That company purchased a high-end ribbon company in New Jersey that began importing ribbons from overseas.

“It was all fabric-based and since that was my real love, I went to New Jersey, and I started to travel to mainly Hong Kong and Taiwan, sometimes China, a few times India,” says Gaul. “It was a whole new cultural awakening. They had a completely different sense of taste and level of color.”

The next chapter in her life began when she retired about 11 years ago and purchased a house in Sag Harbor, N.Y.

“I’m all set to retire. It’s September, I’ve got my stuff all moved into this little house that is a fixer upper. I’m all excited. I’m there two weeks and we have Hurricane Sandy,” Gaul recalls.

“And the town is flooded; it was like the end of the earth for the entire winter. People just deserted the town, there was no power. It was just a really strange winter. And I thought, I’ve landed on the moon.”

Not wanting to spend another winter there, she traveled a couple of years and about eight years ago found Vero Beach, which is now her main home.

▶ **Source material**:
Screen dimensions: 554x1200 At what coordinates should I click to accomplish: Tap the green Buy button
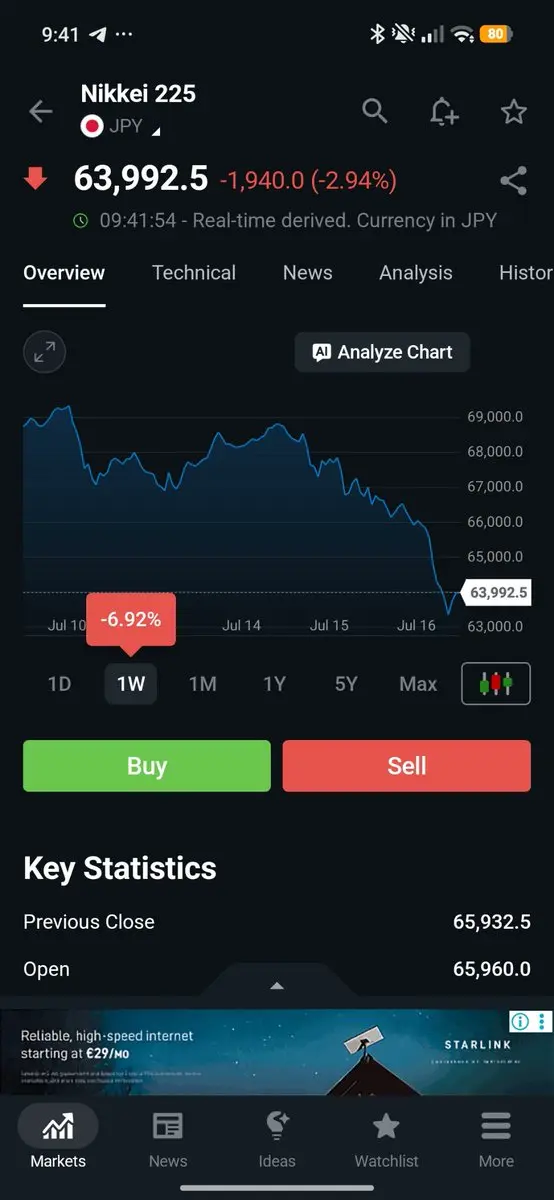click(147, 766)
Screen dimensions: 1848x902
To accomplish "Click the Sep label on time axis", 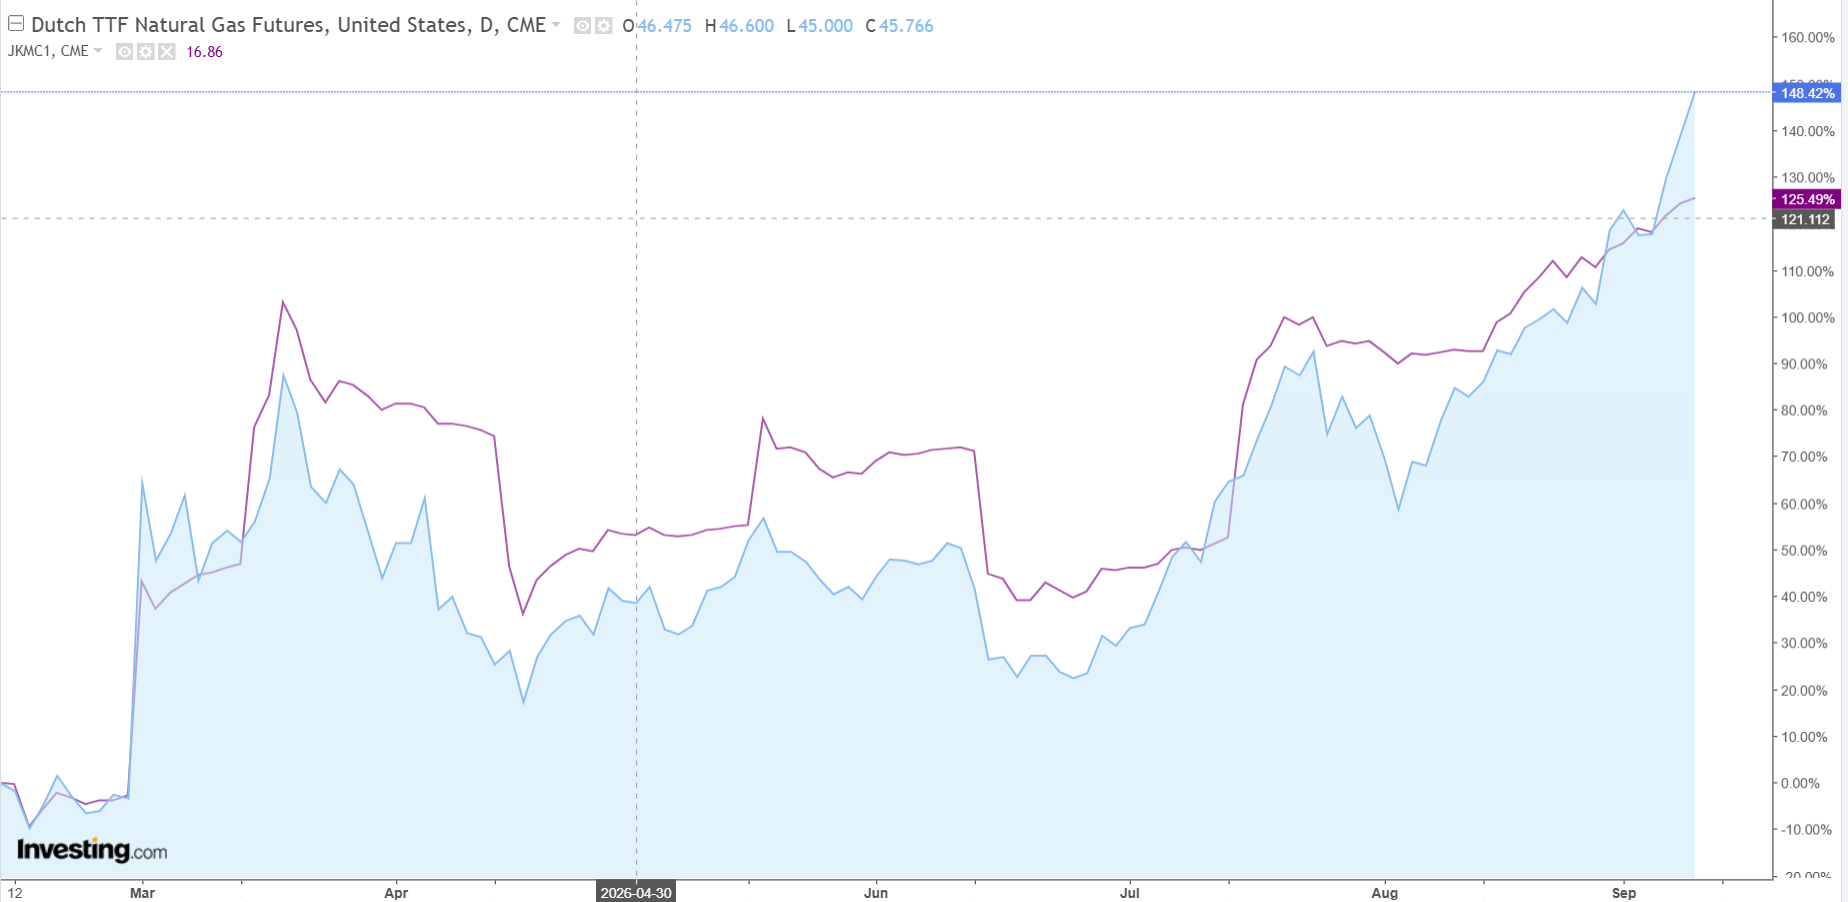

▶ **Problems to work on**:
A: Do these statements agree with the passage about Gaul's career and retirement? Answer yes or no for each, and quote the words from the passage that decide it.
(i) Gaul's work for the ribbon company took her mainly to Hong Kong and Taiwan.
(ii) Gaul had been living in the Sag Harbor house for about a month when Hurricane Sandy struck.
(iii) Vero Beach is now Gaul's main home.
B: Continue the passage about Gaul's career and retirement, starting after its final sentence.

▶ **Answers**:
A:
(i) Yes: "I started to travel to mainly Hong Kong and Taiwan, sometimes China, a few times India"
(ii) No: "I’m there two weeks and we have Hurricane Sandy"
(iii) Yes: "found Vero Beach, which is now her main home."

B:
“I think I now go back north two and a half months and the rest is here,” says Gaul, who threw herself into Vero’s art scene.

Being “a little tired of flat surfaces,” she took a ceramic class from artist Ginny Piech Street, which opened up a whole new world.

“I love working with the clay and forming surfaces and then painting on the surface,” says Gaul. “I like to form the clay and fire it and then look at the clay as a 3-dimensional canvas, or like a bas-relief sometimes. So, it sort of blends two things together.”

She appreciates the pliability of clay, but says, “I feel you never have complete control over it; it has a mind of its own. It only cooperates so much. But that’s what I like about it. They become very organic and natural looking. I get a lot of inspiration from nature.”’

The piece accepted by the 100% Pure Florida show is another nature-based, organic sculpture called Flora, made from speckled clay, with a soft pinkish glaze, a green underglaze and yellow in the center.

“It’s a flower. I like it because it looks like a floating shape. I think it looks like leaves in the wind, so rather than heavily paint on this, I did simple painting. I think the shape is really the focus.”

In addition to experimenting with clay types, Gaul has investigated a variety of glazes and effects. She initially tried dipping glazes, explaining, “It covers the surface, and it fires into a glass-like exterior. And by combining different glazes, it creates chemistry, and forms new colors or new effects.”

But, missing her 2-dimensional artistry, she now paints using an underglaze.
“You can blend it and you can get detail with it without it blending together like the dipping glazes.”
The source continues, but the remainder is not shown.